A Bole, une banlieue huppée proche de l’aéroport international, les jeunes qui travaillent normalement dans la rue ont été absents pendant toute la durée du sommet.

Des gens comme Henok, 20 ans, qui cire des chaussures sur le trottoir, avaient tout simplement disparu.

La mère de Henok, Almaz Tadesse, n’avait aucune idée de l’endroit où il se trouvait, et quand ou s’il reviendrait. Elle craignait qu’il soit envoyé dans une prison éloignée de la capitale et que son équipement, acheté avec ses maigres économies de son temps comme domestique au Liban, soit confisqué.

Henok a été libéré d’un centre de détention à Addis-Abeba le lendemain de la conclusion du sommet. Son équipement a disparu.

Une autre mère, dont le fils gagne sa vie en mendiant, a passé le week-end à se demander où il se trouvait. « Je ne pensais pas que la mendicité était illégale, mais peut-être que le gouvernement rend la pauvreté illégale pour nous les pauvres », a-t-elle déclaré.

La police d’Addis-Abeba n’a pas répondu à une demande de commentaire.

Daniel Bekele, le chef de la Commission éthiopienne des droits de l’homme (EHRC), une institution étatique, a déclaré que la commission était au courant de la question.

« L’EHRC a régulièrement reçu des plaintes concernant la détention temporaire d’enfants des rues et d’autres personnes dans le cadre de mesures de sécurité et de réhabilitation, et nous en sommes préoccupés et enquêtons davantage sur ses implications en matière de droits humains », a-t-il déclaré.
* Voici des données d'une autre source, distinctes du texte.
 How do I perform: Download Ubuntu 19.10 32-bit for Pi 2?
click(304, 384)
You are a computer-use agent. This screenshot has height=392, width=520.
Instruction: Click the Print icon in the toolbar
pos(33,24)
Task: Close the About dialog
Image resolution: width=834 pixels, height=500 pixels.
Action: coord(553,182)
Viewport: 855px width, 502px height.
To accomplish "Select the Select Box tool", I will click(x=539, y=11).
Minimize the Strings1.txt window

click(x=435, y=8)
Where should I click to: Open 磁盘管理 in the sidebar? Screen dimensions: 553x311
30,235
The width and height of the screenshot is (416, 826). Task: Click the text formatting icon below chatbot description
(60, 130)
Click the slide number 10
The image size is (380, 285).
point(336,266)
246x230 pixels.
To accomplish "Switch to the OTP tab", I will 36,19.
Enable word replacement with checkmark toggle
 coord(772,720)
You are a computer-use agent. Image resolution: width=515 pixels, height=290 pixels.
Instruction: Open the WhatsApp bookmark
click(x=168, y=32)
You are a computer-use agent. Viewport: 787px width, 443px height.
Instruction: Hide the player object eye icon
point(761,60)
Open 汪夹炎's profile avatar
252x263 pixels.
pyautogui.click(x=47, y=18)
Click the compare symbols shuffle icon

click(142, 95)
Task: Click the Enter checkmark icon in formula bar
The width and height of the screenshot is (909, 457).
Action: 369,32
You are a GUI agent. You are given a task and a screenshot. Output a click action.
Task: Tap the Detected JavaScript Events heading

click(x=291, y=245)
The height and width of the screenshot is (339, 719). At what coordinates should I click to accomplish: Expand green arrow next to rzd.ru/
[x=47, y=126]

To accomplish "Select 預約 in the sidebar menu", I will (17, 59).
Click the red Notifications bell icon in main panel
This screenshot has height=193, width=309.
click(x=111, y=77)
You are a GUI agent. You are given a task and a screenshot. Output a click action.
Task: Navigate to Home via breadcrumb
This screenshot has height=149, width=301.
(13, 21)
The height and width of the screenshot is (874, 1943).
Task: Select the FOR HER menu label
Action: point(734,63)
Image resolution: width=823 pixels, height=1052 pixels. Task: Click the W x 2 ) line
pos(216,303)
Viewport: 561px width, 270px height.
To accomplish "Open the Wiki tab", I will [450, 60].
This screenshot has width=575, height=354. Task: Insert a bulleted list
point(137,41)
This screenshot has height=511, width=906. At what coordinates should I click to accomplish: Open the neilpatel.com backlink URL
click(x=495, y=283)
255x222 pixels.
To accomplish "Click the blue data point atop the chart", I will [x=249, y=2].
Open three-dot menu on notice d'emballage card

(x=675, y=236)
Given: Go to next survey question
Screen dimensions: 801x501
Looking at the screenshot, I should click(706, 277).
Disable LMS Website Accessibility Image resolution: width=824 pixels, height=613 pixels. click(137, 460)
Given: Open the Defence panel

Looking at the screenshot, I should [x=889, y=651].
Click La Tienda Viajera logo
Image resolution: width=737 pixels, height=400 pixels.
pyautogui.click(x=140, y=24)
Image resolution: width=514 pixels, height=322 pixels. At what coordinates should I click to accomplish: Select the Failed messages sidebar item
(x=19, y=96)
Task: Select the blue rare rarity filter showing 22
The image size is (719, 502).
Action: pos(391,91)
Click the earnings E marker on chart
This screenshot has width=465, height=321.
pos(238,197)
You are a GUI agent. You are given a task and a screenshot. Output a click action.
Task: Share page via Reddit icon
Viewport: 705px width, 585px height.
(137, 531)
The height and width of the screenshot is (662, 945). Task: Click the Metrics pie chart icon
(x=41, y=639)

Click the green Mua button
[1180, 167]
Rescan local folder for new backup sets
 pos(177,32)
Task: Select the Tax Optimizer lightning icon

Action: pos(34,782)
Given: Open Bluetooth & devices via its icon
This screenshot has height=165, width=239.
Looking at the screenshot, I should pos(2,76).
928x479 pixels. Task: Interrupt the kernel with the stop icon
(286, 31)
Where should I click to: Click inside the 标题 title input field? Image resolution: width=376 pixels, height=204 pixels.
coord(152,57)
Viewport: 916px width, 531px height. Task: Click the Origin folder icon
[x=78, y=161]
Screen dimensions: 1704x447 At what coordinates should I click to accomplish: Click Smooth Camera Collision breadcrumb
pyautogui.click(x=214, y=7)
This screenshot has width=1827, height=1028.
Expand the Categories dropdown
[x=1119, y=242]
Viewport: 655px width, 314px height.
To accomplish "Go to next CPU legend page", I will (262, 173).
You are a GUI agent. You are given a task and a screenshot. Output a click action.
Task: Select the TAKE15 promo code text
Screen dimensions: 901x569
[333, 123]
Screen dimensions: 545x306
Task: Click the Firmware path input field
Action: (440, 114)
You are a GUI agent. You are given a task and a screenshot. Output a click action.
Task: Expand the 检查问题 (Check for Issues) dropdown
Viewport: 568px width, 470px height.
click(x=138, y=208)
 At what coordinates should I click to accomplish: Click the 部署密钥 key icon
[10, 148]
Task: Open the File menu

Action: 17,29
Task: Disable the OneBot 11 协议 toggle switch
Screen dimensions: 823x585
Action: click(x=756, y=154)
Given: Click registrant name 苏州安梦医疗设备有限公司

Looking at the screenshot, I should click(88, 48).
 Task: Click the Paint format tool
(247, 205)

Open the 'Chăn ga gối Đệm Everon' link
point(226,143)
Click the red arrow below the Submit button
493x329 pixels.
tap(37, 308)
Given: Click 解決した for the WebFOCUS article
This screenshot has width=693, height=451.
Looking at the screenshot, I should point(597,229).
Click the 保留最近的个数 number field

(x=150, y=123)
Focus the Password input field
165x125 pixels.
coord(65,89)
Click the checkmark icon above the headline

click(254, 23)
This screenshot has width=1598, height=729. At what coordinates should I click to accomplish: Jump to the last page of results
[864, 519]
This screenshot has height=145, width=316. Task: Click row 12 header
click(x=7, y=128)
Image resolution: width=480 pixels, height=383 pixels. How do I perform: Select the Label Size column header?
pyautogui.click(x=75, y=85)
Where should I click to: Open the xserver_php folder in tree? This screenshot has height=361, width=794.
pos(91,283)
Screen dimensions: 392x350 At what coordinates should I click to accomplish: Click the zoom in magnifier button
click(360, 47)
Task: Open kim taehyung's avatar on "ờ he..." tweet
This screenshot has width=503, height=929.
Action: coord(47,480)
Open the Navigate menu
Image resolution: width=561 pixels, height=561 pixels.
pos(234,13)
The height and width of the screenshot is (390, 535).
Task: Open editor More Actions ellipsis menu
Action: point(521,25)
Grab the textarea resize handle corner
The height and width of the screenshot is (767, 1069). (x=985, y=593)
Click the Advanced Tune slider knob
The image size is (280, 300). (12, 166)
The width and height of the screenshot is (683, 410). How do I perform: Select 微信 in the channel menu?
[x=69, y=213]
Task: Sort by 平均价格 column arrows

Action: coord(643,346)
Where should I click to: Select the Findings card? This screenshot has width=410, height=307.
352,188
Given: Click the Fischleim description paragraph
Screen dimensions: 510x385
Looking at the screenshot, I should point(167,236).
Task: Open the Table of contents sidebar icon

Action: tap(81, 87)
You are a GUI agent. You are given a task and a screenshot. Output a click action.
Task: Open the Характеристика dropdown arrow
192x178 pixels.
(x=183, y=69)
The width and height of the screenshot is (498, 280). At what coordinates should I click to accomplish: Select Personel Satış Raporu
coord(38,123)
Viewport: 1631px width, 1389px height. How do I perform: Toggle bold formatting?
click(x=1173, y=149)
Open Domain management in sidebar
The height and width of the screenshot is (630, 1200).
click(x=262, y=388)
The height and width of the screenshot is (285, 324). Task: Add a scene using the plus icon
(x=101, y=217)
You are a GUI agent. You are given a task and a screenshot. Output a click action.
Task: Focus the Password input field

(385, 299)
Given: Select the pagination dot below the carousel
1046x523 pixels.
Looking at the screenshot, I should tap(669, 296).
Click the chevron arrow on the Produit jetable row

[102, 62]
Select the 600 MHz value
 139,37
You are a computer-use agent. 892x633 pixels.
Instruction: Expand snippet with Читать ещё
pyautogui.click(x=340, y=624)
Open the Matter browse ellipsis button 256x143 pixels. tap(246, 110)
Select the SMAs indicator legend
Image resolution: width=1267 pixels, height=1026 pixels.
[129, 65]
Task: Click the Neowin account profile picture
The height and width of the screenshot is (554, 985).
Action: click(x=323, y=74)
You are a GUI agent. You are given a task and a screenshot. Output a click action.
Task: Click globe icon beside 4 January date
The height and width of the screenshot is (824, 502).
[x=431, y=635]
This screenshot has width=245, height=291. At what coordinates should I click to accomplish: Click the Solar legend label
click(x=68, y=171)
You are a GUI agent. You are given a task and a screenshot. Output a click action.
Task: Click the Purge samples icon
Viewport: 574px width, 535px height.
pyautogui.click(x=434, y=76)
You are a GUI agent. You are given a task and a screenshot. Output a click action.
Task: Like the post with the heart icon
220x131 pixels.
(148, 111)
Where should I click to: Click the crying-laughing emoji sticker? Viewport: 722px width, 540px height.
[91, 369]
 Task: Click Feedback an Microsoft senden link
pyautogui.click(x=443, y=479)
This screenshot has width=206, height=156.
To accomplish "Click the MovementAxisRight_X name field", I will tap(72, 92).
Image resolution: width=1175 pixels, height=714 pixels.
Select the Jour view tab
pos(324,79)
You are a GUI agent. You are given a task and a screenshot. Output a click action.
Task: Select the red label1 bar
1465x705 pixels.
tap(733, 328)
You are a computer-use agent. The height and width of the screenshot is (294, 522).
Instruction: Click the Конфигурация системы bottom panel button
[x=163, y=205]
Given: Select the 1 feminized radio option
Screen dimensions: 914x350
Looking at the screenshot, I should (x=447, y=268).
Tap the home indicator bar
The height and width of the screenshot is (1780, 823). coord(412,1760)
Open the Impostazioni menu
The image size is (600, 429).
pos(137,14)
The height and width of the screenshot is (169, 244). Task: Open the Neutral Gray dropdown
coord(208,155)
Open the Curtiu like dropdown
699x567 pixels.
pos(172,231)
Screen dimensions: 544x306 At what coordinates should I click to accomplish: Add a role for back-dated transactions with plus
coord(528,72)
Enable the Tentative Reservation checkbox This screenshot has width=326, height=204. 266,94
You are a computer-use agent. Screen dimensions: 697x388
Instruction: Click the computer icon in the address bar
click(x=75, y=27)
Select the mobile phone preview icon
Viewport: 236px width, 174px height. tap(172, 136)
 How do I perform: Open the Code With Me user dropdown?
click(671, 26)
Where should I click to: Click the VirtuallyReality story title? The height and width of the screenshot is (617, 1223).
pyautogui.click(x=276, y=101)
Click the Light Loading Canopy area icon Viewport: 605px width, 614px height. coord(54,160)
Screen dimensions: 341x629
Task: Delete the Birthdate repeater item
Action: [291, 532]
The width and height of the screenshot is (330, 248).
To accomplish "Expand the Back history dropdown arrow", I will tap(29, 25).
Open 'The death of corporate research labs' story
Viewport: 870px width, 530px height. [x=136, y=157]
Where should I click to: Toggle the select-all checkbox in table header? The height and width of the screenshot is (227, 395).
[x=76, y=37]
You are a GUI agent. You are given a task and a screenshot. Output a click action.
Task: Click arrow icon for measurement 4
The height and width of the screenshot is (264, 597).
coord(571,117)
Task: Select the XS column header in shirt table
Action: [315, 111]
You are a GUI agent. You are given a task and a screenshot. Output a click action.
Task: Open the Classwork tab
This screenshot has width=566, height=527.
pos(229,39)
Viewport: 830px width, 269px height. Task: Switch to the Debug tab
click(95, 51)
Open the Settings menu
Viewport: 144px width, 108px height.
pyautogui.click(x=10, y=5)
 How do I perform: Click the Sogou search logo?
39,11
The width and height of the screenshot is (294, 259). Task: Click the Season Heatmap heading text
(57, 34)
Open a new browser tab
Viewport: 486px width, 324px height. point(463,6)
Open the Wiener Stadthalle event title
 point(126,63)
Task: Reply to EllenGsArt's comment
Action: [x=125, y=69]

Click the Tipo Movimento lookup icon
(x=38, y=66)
Selon la Banque mondiale, 27 % des 120 millions d’habitants de l’Éthiopie vivent en dessous du seuil de pauvreté de 2,15 dollars par jour.

Addis-Abeba n’est pas le seul à essayer d’expulser ses habitants les plus pauvres pendant la durée d’un grand rassemblement international. L’année dernière à Kigali, avant la réunion des chefs de gouvernement du Commonwealth, les autorités rwandaises auraient arrêté des sans-abri et des mendiants dans les rues et les auraient placés dans un centre de détention non officiel.

La poussée pour nettoyer la ville est allée encore plus loin, selon Le New York Times. « Certains habitants ont déclaré qu’ils avaient reçu l’ordre de rénover ou de peindre leurs maisons ou d’acheter des banderoles faisant la publicité de l’industrie touristique du pays. »

Un porte-parole de Human Rights Watch a déclaré : « La stratégie du Rwanda visant à promouvoir Kigali en tant que centre de réunions et de conférences signifie souvent des abus continus envers les habitants les plus pauvres et les plus marginalisés de la capitale.

Les autorités ougandaises ont fait la même chose avant la réunion du Commonwealth de 2007 à Kampala, retirant les personnes «indésirables» des rues pour promouvoir une «bonne image» du pays, selon la chercheuse Sarah Musubika.

Et à Athènes et à Pékin, des personnes vulnérables et itinérantes ont été déplacées de force avant les Jeux olympiques d’été de 2004 et 2008, respectivement.